Aim of the task ::
Looking at the material below, work out how many of its lines hold the string "computer". Give that figure alone.
BEGIN Given data
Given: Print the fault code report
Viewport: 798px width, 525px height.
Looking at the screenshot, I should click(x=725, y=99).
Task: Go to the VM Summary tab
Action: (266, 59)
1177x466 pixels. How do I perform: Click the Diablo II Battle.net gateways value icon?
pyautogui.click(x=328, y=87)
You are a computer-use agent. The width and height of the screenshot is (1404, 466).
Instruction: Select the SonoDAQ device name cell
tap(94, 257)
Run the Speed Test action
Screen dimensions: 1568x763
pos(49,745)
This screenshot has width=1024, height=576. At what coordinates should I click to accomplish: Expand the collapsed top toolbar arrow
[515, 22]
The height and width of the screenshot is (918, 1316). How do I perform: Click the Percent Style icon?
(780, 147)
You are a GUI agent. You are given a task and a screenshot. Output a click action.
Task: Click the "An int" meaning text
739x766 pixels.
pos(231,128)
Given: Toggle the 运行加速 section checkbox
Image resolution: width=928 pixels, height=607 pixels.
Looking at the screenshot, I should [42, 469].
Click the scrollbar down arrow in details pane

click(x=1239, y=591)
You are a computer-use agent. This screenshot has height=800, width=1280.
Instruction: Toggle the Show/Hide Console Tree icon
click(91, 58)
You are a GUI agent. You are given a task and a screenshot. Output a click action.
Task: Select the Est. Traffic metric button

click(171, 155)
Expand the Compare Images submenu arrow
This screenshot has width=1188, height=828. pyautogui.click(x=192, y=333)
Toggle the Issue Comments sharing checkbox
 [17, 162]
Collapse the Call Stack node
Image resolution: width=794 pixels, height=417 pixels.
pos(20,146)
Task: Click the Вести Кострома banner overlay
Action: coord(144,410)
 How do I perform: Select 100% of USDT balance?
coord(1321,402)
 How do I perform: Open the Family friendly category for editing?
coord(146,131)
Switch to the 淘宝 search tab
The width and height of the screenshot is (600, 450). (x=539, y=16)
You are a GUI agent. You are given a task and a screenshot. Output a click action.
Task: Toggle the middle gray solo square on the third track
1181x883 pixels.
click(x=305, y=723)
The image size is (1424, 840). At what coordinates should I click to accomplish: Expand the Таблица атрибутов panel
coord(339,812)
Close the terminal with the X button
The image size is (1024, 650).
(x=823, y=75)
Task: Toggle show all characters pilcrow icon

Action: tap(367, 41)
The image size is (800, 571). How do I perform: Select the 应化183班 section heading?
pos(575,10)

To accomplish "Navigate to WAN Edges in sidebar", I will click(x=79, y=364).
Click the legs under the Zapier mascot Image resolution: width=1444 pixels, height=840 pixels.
END Given data
Exercise response ::
2